Every line below that holds "pixels" must be copied.
......
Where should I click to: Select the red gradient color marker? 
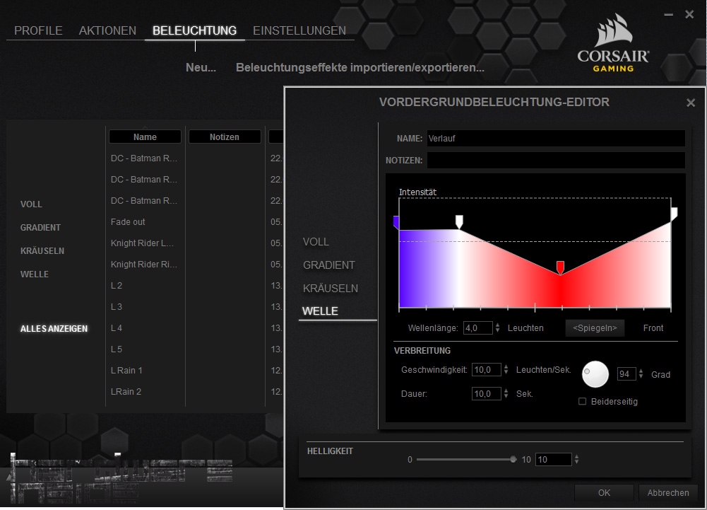point(561,267)
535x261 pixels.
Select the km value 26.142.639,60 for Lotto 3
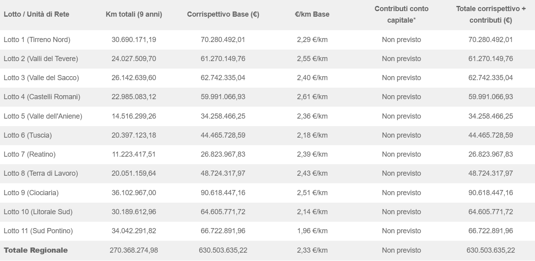[x=134, y=78]
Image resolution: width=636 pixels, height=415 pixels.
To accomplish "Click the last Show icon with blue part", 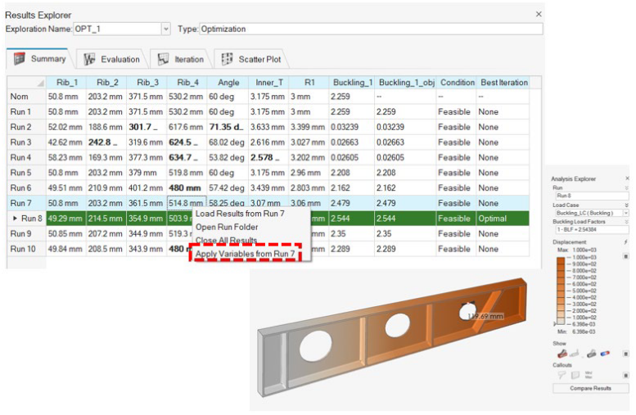I will pyautogui.click(x=605, y=353).
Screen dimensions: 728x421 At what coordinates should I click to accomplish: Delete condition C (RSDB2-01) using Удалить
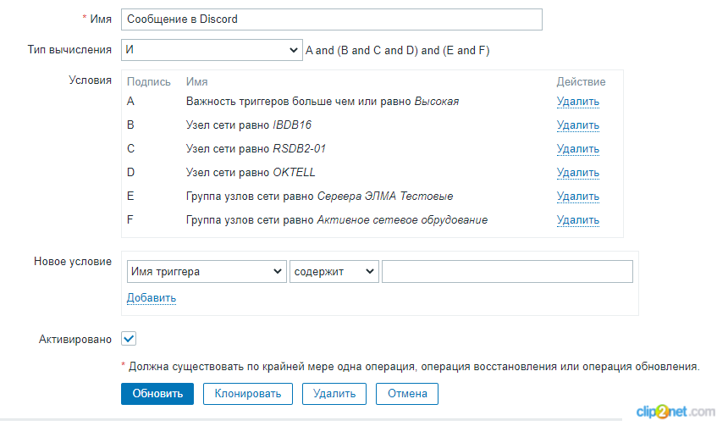(577, 149)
......
(EXERCISE ANSWER):
535x261 pixels.
Image resolution: width=636 pixels, height=415 pixels.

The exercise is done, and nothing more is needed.